With an interest in the history of media, what gained my attention were works that re-questioned media through an archaeological approach. For example, what GOSHIMA Kazuhiro's This may not be a movie attempts to do is to present an alternative system to the "frame", the smallest unit that has been with us since the invention of film, using existing equipment such as optical fibers and a twin-reflex camera to "map in two dimensions" what is three-dimensional. Here, the birth of the moving image as a media system can be seen re-created through a form of bricolage.
Today, when media technology has become our environment, as ubiquitous as the air around us, through being a judge in this festival I feel I have witnessed the possibilities together with the difficulties of facing this fact.
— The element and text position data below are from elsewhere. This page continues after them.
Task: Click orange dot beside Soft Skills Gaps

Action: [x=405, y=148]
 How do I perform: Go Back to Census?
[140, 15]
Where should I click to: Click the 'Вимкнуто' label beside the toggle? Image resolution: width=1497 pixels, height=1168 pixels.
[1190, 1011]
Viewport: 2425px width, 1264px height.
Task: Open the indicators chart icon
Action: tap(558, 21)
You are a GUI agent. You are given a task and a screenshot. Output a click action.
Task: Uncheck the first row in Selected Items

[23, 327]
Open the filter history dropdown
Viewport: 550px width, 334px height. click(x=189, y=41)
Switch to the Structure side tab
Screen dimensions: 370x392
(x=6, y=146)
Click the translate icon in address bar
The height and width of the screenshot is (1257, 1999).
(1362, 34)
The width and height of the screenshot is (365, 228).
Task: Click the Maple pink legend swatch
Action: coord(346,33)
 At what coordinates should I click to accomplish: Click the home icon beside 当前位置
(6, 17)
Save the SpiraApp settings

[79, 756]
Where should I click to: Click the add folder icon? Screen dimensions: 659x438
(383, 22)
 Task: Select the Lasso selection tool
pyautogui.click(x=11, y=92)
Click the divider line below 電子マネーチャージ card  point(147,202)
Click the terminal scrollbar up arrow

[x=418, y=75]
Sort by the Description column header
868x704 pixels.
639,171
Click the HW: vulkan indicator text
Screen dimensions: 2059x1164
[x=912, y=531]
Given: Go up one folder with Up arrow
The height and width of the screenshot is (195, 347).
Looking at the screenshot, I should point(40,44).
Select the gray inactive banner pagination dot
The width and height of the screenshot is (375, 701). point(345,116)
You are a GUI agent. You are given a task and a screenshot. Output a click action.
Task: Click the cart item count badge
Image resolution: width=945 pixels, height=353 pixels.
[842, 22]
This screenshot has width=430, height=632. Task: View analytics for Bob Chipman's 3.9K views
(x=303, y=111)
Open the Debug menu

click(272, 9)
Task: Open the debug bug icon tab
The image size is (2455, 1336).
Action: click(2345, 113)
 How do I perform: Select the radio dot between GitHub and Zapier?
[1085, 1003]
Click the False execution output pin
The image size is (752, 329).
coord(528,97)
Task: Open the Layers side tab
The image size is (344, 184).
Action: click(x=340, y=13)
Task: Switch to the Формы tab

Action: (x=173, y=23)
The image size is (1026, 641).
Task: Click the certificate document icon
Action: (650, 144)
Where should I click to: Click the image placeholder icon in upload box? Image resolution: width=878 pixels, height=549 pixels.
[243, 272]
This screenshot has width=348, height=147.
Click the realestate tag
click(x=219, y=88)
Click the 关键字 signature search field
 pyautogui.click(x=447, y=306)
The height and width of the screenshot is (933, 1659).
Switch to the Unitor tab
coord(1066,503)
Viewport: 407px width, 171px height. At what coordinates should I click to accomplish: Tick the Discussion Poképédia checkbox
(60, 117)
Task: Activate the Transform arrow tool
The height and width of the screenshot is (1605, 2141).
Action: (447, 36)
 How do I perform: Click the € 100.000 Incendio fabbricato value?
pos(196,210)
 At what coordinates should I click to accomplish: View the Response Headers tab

★1--Clement Greenberg, "Modernist Painting", in John O'Brian ed., Clement Greenberg: The Collected Essays and Criticism, vol. 4, Chicago: U. of Chicago P., 1993, pp.85-93
★2--The Association for Studies of Culture and Representation, special feature in Hyosho No. 08 (April 2014) "The Whereabouts of the Postmedium Image" (pp.12-99).

Profile
SATOW Morihiro
Historian of Visual Culture and Professor, Kyoto Seika University
Born in 1966 in Kyoto Prefecture. After obtaining a master's degree from Columbia University in New York, he obtained a doctoral degree in Art Theory from Doshisha University. SATOW specializes in the fields of Art History and Visual Culture, and is the author of Topografi no Nihon kindai—Edo koroe, Yokohama shashin, geijutsu shashin (Topography and Japanese Modernity: Edo Doro-e, Yokohama Photography and Art Photography) [Seikyusha, 2011]. Recent articles include “The Picture-Language of Industrial Capitalism: Allan SEKULA and the Photographic Archive” in Parasophia: Kyoto International Festival of Contemporary Culture 2015 [Official Catalogue] [Kyoto International Festival of Contemporary Culture Organizing Committee, 2015] and “Kitch and Modernity: GONDA Yasunosuke and Naniwa-bushi as Popular Entertainment” in Taisho Imagery, vol. 11 [2016]. He was one of the Japanese translators of Geoffrey BATCHEN's Burning with Desire: The Conception of Photography [Seikyusha, 2010]. SATOW won a New Face Award at the 62nd Ministry of Education Awards for Fine Arts in the category “Art Critique.”